-- About this task --
Restate each of the lines given below, word for word.
********
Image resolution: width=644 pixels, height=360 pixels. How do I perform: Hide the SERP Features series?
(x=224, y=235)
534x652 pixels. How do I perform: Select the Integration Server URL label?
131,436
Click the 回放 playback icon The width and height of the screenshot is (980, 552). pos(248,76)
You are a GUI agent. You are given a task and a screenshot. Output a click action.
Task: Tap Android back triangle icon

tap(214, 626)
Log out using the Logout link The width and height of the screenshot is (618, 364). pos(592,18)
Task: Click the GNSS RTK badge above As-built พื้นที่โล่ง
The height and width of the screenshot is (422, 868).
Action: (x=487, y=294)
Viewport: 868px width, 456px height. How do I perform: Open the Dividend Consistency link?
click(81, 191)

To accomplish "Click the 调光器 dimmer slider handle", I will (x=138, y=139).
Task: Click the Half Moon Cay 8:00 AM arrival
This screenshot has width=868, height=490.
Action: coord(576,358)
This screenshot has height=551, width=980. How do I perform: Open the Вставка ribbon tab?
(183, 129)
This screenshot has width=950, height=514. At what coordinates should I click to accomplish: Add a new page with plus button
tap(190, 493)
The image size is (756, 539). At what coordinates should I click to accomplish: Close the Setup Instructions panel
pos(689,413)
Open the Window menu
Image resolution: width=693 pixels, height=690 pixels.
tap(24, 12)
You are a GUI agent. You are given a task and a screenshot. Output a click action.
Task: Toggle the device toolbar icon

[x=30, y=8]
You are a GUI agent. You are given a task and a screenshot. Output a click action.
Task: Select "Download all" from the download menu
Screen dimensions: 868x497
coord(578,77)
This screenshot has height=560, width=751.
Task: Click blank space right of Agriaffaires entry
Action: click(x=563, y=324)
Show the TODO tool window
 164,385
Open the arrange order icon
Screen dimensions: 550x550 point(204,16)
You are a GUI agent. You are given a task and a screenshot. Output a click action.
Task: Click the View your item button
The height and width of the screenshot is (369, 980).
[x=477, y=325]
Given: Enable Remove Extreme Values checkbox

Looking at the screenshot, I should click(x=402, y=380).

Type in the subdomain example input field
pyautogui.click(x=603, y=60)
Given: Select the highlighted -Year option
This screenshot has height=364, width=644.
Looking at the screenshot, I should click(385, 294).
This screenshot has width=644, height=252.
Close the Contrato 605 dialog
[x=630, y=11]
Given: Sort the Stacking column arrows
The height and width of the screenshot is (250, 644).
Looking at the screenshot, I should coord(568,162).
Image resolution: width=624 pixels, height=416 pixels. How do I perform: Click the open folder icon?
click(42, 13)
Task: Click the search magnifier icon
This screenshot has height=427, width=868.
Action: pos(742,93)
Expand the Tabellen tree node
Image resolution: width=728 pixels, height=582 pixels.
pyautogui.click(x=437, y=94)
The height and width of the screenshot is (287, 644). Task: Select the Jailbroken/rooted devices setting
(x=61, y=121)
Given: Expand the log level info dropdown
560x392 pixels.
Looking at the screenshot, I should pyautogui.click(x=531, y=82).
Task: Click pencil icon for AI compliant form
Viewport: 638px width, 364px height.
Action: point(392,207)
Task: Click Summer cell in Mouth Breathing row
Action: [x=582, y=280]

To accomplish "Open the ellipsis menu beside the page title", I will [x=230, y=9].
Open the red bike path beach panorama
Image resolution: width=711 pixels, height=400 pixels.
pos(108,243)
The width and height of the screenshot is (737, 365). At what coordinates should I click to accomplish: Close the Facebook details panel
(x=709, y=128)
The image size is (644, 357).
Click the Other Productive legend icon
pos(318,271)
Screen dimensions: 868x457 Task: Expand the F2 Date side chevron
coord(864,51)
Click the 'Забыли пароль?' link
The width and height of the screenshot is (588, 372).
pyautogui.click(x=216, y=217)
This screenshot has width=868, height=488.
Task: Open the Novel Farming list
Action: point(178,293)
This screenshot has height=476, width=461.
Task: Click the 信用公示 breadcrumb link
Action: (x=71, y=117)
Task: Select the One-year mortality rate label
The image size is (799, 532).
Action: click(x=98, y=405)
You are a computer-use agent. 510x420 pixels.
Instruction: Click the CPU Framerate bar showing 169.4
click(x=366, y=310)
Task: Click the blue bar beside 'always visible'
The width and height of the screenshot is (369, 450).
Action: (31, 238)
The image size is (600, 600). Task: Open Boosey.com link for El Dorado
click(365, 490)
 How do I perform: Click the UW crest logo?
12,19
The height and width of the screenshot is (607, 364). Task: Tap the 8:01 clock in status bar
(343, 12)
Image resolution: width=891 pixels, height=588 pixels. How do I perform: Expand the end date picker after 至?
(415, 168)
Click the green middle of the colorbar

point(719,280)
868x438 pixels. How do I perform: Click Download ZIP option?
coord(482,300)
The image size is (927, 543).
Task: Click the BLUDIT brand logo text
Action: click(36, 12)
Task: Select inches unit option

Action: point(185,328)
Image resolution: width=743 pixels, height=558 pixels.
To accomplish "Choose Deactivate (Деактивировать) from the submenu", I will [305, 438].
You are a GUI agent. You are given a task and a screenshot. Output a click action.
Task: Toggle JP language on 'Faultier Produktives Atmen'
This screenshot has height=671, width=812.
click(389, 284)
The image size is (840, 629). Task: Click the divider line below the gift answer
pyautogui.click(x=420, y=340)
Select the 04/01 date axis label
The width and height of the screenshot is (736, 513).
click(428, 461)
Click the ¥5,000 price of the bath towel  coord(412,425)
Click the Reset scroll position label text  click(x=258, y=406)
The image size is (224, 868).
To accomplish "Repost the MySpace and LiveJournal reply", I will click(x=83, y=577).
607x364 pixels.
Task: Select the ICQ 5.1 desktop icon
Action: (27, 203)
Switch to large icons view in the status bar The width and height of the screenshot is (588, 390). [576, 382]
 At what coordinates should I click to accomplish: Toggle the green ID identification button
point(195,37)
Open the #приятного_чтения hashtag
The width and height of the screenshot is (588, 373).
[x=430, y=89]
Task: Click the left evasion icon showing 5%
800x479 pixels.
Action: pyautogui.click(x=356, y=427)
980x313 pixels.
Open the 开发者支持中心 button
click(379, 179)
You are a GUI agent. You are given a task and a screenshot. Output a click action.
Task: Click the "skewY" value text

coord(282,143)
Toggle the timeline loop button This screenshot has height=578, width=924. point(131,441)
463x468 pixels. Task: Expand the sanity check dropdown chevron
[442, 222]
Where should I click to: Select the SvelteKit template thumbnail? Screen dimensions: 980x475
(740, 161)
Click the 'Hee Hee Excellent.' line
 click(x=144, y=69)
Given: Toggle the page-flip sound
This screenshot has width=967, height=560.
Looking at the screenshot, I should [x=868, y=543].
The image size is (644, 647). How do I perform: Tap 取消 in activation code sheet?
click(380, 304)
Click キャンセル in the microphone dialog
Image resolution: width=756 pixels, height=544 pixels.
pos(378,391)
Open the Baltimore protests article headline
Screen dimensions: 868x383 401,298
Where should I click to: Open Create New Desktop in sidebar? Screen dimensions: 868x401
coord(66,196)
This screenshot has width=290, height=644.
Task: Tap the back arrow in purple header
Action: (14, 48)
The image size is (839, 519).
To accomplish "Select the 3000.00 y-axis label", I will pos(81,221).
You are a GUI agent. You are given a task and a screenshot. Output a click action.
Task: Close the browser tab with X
********
-- Problem solution --
Image resolution: width=644 pixels, height=360 pixels. How do I perform: Hide the SERP Features series?
(x=224, y=235)
534x652 pixels. How do I perform: Select the Integration Server URL label?
131,436
Click the 回放 playback icon The width and height of the screenshot is (980, 552). pos(248,76)
You are a GUI agent. You are given a task and a screenshot. Output a click action.
Task: Tap Android back triangle icon

tap(214, 626)
Log out using the Logout link The width and height of the screenshot is (618, 364). pos(592,18)
Task: Click the GNSS RTK badge above As-built พื้นที่โล่ง
The height and width of the screenshot is (422, 868).
Action: (x=487, y=294)
Viewport: 868px width, 456px height. How do I perform: Open the Dividend Consistency link?
click(81, 191)

To accomplish "Click the 调光器 dimmer slider handle", I will (x=138, y=139).
Task: Click the Half Moon Cay 8:00 AM arrival
This screenshot has width=868, height=490.
Action: coord(576,358)
This screenshot has height=551, width=980. How do I perform: Open the Вставка ribbon tab?
(183, 129)
This screenshot has width=950, height=514. At what coordinates should I click to accomplish: Add a new page with plus button
tap(190, 493)
The image size is (756, 539). At what coordinates should I click to accomplish: Close the Setup Instructions panel
pos(689,413)
Open the Window menu
Image resolution: width=693 pixels, height=690 pixels.
tap(24, 12)
You are a GUI agent. You are given a task and a screenshot. Output a click action.
Task: Toggle the device toolbar icon

[x=30, y=8]
You are a GUI agent. You are given a task and a screenshot. Output a click action.
Task: Select "Download all" from the download menu
Screen dimensions: 868x497
coord(578,77)
This screenshot has height=560, width=751.
Task: Click blank space right of Agriaffaires entry
Action: click(x=563, y=324)
Show the TODO tool window
 164,385
Open the arrange order icon
Screen dimensions: 550x550 point(204,16)
You are a GUI agent. You are given a task and a screenshot. Output a click action.
Task: Click the View your item button
The height and width of the screenshot is (369, 980).
[x=477, y=325]
Given: Enable Remove Extreme Values checkbox

Looking at the screenshot, I should click(x=402, y=380).

Type in the subdomain example input field
pyautogui.click(x=603, y=60)
Given: Select the highlighted -Year option
This screenshot has height=364, width=644.
Looking at the screenshot, I should click(385, 294).
This screenshot has width=644, height=252.
Close the Contrato 605 dialog
[x=630, y=11]
Given: Sort the Stacking column arrows
The height and width of the screenshot is (250, 644).
Looking at the screenshot, I should coord(568,162).
Image resolution: width=624 pixels, height=416 pixels. How do I perform: Click the open folder icon?
click(42, 13)
Task: Click the search magnifier icon
This screenshot has height=427, width=868.
Action: pos(742,93)
Expand the Tabellen tree node
Image resolution: width=728 pixels, height=582 pixels.
pyautogui.click(x=437, y=94)
The height and width of the screenshot is (287, 644). Task: Select the Jailbroken/rooted devices setting
(x=61, y=121)
Given: Expand the log level info dropdown
560x392 pixels.
Looking at the screenshot, I should pyautogui.click(x=531, y=82).
Task: Click pencil icon for AI compliant form
Viewport: 638px width, 364px height.
Action: point(392,207)
Task: Click Summer cell in Mouth Breathing row
Action: [x=582, y=280]

To accomplish "Open the ellipsis menu beside the page title", I will [x=230, y=9].
Open the red bike path beach panorama
Image resolution: width=711 pixels, height=400 pixels.
pos(108,243)
The width and height of the screenshot is (737, 365). At what coordinates should I click to accomplish: Close the Facebook details panel
(x=709, y=128)
The image size is (644, 357).
Click the Other Productive legend icon
pos(318,271)
Screen dimensions: 868x457 Task: Expand the F2 Date side chevron
coord(864,51)
Click the 'Забыли пароль?' link
The width and height of the screenshot is (588, 372).
pyautogui.click(x=216, y=217)
This screenshot has width=868, height=488.
Task: Open the Novel Farming list
Action: point(178,293)
This screenshot has height=476, width=461.
Task: Click the 信用公示 breadcrumb link
Action: (x=71, y=117)
Task: Select the One-year mortality rate label
The image size is (799, 532).
Action: click(x=98, y=405)
You are a computer-use agent. 510x420 pixels.
Instruction: Click the CPU Framerate bar showing 169.4
click(x=366, y=310)
Task: Click the blue bar beside 'always visible'
The width and height of the screenshot is (369, 450).
Action: (31, 238)
The image size is (600, 600). Task: Open Boosey.com link for El Dorado
click(365, 490)
 How do I perform: Click the UW crest logo?
12,19
The height and width of the screenshot is (607, 364). Task: Tap the 8:01 clock in status bar
(343, 12)
Image resolution: width=891 pixels, height=588 pixels. How do I perform: Expand the end date picker after 至?
(415, 168)
Click the green middle of the colorbar

point(719,280)
868x438 pixels. How do I perform: Click Download ZIP option?
coord(482,300)
The image size is (927, 543).
Task: Click the BLUDIT brand logo text
Action: click(36, 12)
Task: Select inches unit option

Action: point(185,328)
Image resolution: width=743 pixels, height=558 pixels.
To accomplish "Choose Deactivate (Деактивировать) from the submenu", I will [305, 438].
You are a GUI agent. You are given a task and a screenshot. Output a click action.
Task: Toggle JP language on 'Faultier Produktives Atmen'
This screenshot has height=671, width=812.
click(389, 284)
The image size is (840, 629). Task: Click the divider line below the gift answer
pyautogui.click(x=420, y=340)
Select the 04/01 date axis label
The width and height of the screenshot is (736, 513).
click(428, 461)
Click the ¥5,000 price of the bath towel  coord(412,425)
Click the Reset scroll position label text  click(x=258, y=406)
The image size is (224, 868).
To accomplish "Repost the MySpace and LiveJournal reply", I will click(x=83, y=577).
607x364 pixels.
Task: Select the ICQ 5.1 desktop icon
Action: (27, 203)
Switch to large icons view in the status bar The width and height of the screenshot is (588, 390). [576, 382]
 At what coordinates should I click to accomplish: Toggle the green ID identification button
point(195,37)
Open the #приятного_чтения hashtag
The width and height of the screenshot is (588, 373).
[x=430, y=89]
Task: Click the left evasion icon showing 5%
800x479 pixels.
Action: pyautogui.click(x=356, y=427)
980x313 pixels.
Open the 开发者支持中心 button
click(379, 179)
You are a GUI agent. You are given a task and a screenshot. Output a click action.
Task: Click the "skewY" value text

coord(282,143)
Toggle the timeline loop button This screenshot has height=578, width=924. point(131,441)
463x468 pixels. Task: Expand the sanity check dropdown chevron
[442, 222]
Where should I click to: Select the SvelteKit template thumbnail? Screen dimensions: 980x475
(740, 161)
Click the 'Hee Hee Excellent.' line
 click(x=144, y=69)
Given: Toggle the page-flip sound
This screenshot has width=967, height=560.
Looking at the screenshot, I should [x=868, y=543].
The image size is (644, 647). How do I perform: Tap 取消 in activation code sheet?
click(380, 304)
Click キャンセル in the microphone dialog
Image resolution: width=756 pixels, height=544 pixels.
pos(378,391)
Open the Baltimore protests article headline
Screen dimensions: 868x383 401,298
Where should I click to: Open Create New Desktop in sidebar? Screen dimensions: 868x401
coord(66,196)
This screenshot has width=290, height=644.
Task: Tap the back arrow in purple header
Action: (14, 48)
The image size is (839, 519).
To accomplish "Select the 3000.00 y-axis label", I will pos(81,221).
You are a GUI agent. You are given a task and a screenshot. Output a click action.
Task: Close the browser tab with X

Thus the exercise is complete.